What needs to be done –
Quote the lines of the records below starting at the line that contains "Image resolution: width=1456 pixels, height=819 pixels. What" and ending at the line that contains "coordinates (968, 293).", including both of those lines.

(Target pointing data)

:::::

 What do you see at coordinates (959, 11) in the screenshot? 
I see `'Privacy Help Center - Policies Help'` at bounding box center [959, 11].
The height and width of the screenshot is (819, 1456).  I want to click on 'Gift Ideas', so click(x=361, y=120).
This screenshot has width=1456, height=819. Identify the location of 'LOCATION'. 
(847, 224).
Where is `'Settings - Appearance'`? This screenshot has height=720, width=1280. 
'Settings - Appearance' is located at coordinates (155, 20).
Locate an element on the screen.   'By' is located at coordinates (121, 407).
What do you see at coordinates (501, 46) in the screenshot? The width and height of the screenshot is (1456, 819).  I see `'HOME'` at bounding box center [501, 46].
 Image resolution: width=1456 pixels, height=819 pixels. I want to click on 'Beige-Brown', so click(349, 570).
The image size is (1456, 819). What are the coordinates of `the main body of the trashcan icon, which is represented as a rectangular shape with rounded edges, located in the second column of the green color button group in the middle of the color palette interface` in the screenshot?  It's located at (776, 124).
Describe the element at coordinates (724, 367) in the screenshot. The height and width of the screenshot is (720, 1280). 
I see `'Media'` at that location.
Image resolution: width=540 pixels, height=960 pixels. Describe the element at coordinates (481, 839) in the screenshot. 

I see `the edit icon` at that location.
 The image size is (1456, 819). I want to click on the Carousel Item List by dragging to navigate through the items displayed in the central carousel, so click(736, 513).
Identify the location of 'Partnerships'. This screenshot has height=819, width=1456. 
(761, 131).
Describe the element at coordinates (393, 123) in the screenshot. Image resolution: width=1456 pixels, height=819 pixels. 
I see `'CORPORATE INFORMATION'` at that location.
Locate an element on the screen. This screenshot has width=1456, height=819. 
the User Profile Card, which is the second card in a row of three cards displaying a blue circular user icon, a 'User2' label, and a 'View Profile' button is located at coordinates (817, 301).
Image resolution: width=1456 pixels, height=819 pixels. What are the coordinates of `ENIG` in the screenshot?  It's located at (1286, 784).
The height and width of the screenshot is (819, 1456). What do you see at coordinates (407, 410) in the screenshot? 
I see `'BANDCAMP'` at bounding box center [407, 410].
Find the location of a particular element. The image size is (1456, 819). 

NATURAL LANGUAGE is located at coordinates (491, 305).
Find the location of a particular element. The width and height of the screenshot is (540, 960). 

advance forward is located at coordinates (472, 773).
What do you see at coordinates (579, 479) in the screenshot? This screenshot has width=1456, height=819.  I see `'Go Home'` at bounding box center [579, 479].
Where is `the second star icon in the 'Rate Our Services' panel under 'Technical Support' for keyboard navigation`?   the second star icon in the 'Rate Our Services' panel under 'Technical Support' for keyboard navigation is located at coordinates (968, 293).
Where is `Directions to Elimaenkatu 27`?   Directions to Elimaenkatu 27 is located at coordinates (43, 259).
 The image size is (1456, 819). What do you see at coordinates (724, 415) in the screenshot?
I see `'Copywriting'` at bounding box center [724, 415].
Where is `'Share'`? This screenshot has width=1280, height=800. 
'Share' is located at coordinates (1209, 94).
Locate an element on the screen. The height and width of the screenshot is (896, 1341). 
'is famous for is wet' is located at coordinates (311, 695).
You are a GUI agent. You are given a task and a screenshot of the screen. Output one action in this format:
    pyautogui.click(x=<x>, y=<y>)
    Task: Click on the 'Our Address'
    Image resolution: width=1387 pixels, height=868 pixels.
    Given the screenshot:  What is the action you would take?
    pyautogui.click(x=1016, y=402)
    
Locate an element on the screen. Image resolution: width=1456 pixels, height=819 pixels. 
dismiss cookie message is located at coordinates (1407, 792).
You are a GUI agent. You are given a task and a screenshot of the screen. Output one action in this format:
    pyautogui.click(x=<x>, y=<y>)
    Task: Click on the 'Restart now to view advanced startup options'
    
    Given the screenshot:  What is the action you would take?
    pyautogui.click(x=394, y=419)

:::::

Written answer –
Image resolution: width=1456 pixels, height=819 pixels. What are the coordinates of `ENIG` in the screenshot?  It's located at (1286, 784).
The height and width of the screenshot is (819, 1456). What do you see at coordinates (407, 410) in the screenshot? 
I see `'BANDCAMP'` at bounding box center [407, 410].
Find the location of a particular element. The image size is (1456, 819). 

NATURAL LANGUAGE is located at coordinates (491, 305).
Find the location of a particular element. The width and height of the screenshot is (540, 960). 

advance forward is located at coordinates (472, 773).
What do you see at coordinates (579, 479) in the screenshot? This screenshot has width=1456, height=819.  I see `'Go Home'` at bounding box center [579, 479].
Where is `the second star icon in the 'Rate Our Services' panel under 'Technical Support' for keyboard navigation`?   the second star icon in the 'Rate Our Services' panel under 'Technical Support' for keyboard navigation is located at coordinates (968, 293).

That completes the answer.